Come se non bastasse, sta iniziando a diventare complesso mantenere attiva la infotend dalla mattina alla sera. La corrente elettrica non c’è e, per garantire connessione e computer, si fa affidamento su generatori a benzina. Dopo gli scontri della settimana scorsa però, la polizia greca sembra essersi accanita particolarmente con gli attivisti al punto di arrivare ad arrestarne alcuni con dei semplici pretesti, come il possesso di coltellini multiuso. Una conseguenza di questo giro di vite è il divieto di portare benzina all’interno del campo, ad esclusione dei trasporti autorizzati per le grandi ong, pena il sequestro e un bel viaggio in questura.

Certo qualche soluzione empirica l’abbiamo trovata e infatti riusciamo a tenere accesi i generatori anche 6-7 ore al giorno per permettere agli abitanti di Idomeni di ricaricare i cellulari e continuare a lavorare, ma al momento non si intravede nessuna soluzione a lungo termine.

Non voglio mettere in discussione l’operato delle ong, anzi, i mezzi di cui dispongono vanno spesso oltre l’immaginabile. Però i gruppi di attivisti indipendenti sono fondamentali perché arrivano dove le grandi organizzazioni non riescono o non possono. La scuola, la infotend, il centro medico dei bomberos spagnoli sono esempi di piccole realtà che riescono a raggiungere capillarmente aree di campo remote e non gestite, e garantire una continuità di assistenza e servizi a chi non rientra nei conteggi ufficiali. E le politiche atte a scoraggiare questo tipo di realtà sono dannose e pericolose. Invece che favorire la collaborazione e la creazione di reti di assistenza e servizi, cercano di portarti alla divisione delegittimando alcuni piuttosto che altri, perquisendo alcuni piuttosto che altri, rendendoti la vita così complicata da costringerti a fermarti completamente.

Per fortuna, qua nessuno si ferma.

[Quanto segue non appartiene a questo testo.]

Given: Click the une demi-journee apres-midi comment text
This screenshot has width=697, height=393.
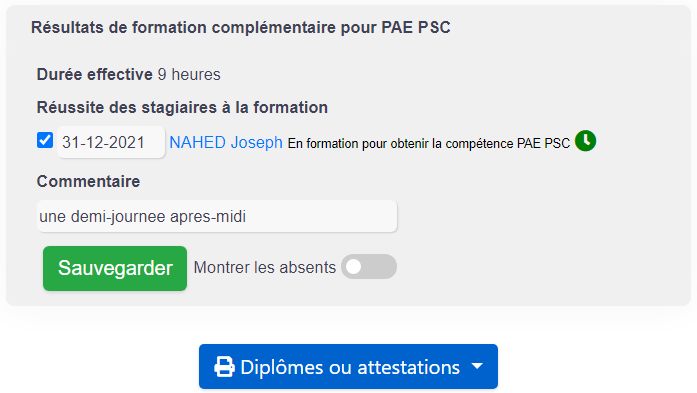Looking at the screenshot, I should point(143,217).
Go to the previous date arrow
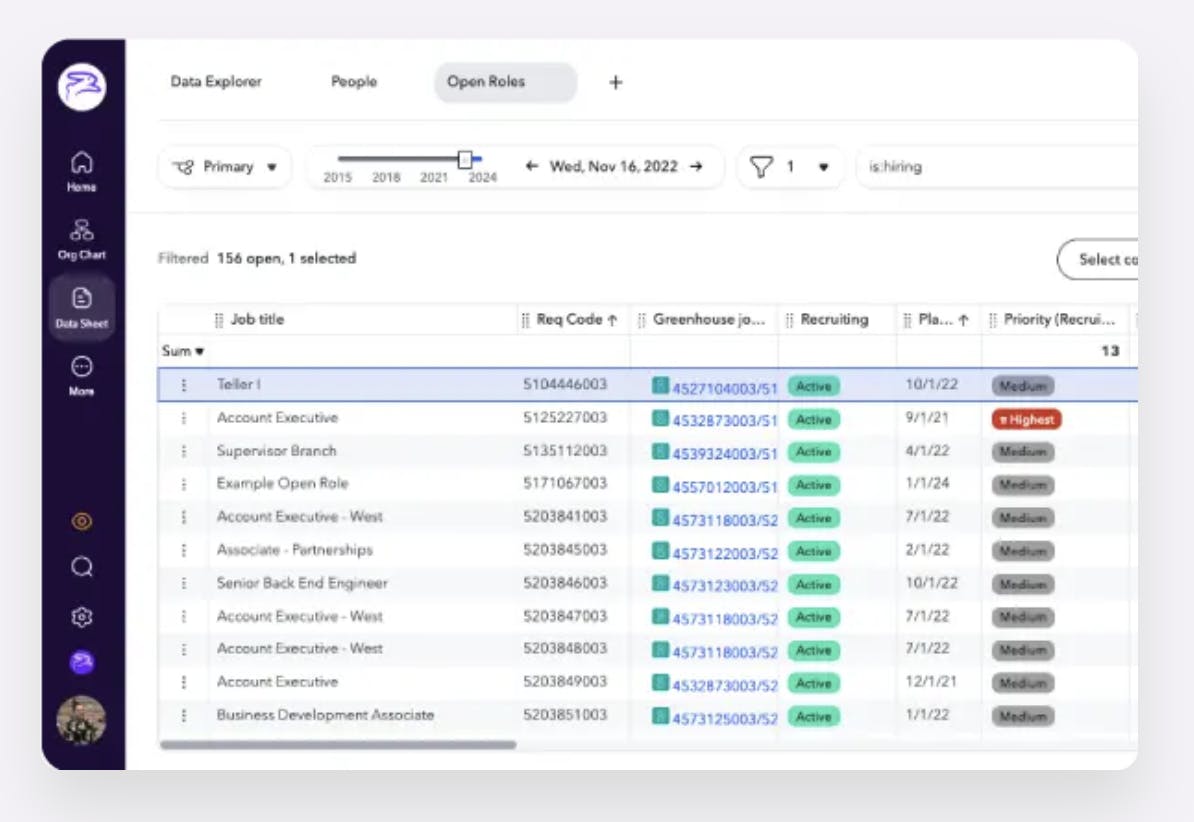 tap(532, 167)
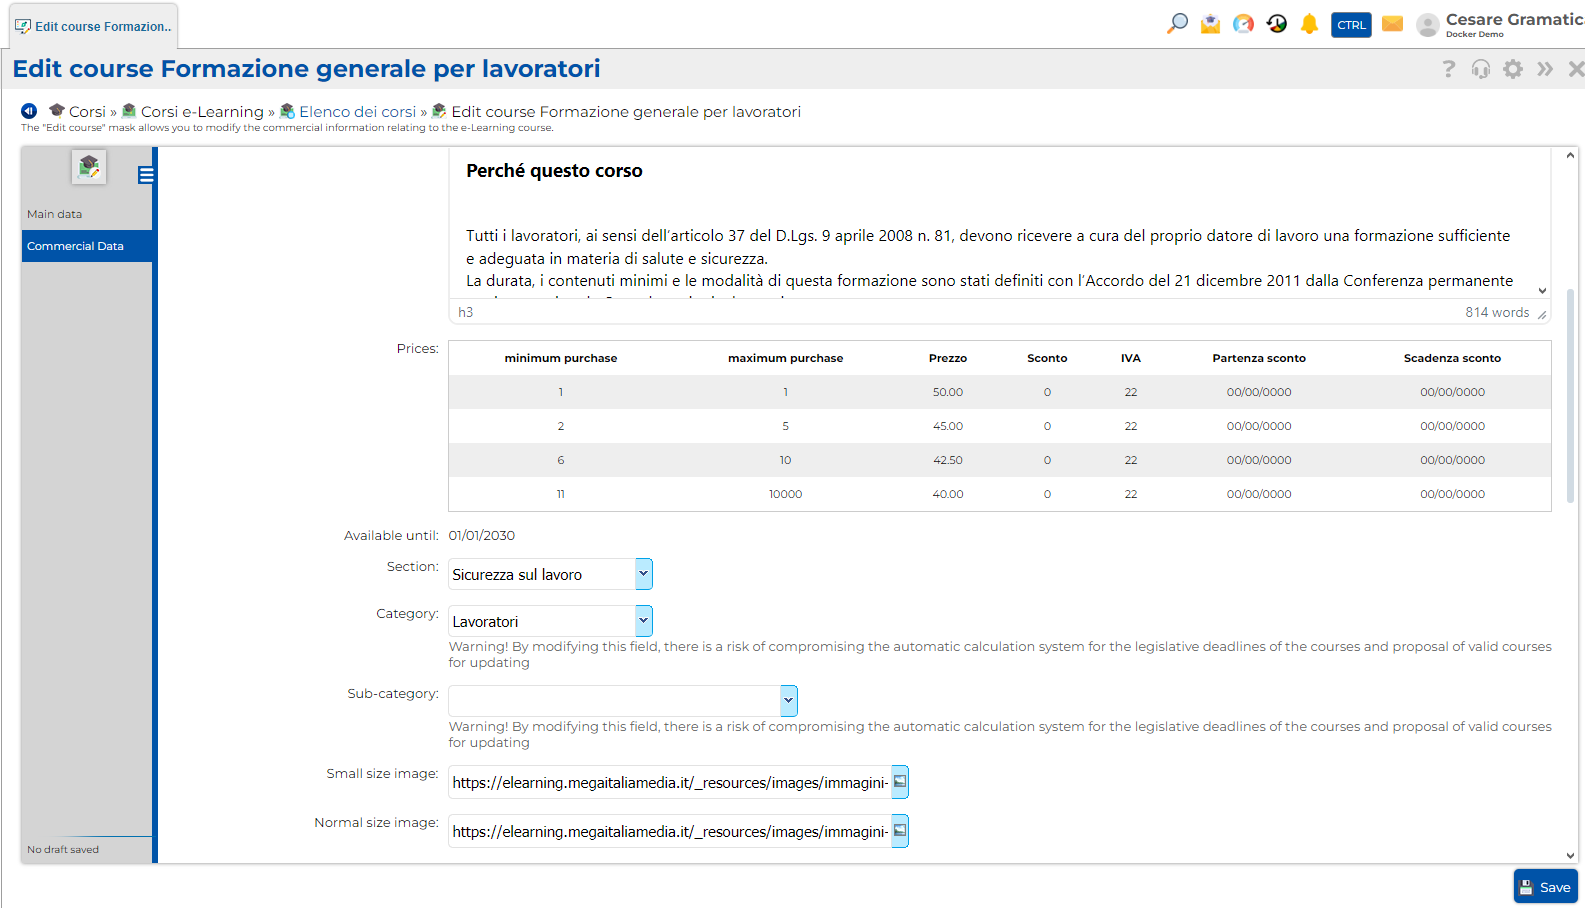The height and width of the screenshot is (908, 1585).
Task: Go to Elenco dei corsi breadcrumb link
Action: point(357,112)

Siamo forti, motivati, e bellissimi con le nostre diversità, i nostri metodi non ufficiali e alle volte poco ortodossi e la necessità di proseguire in questo percorso spesso così dissestato e in salita.

Ogni “grazie” ricevuto, ogni sorriso, ogni cosa fatta per qualcuno, è li a ricordarci che questa strada, così impegnativa, è quella giusta.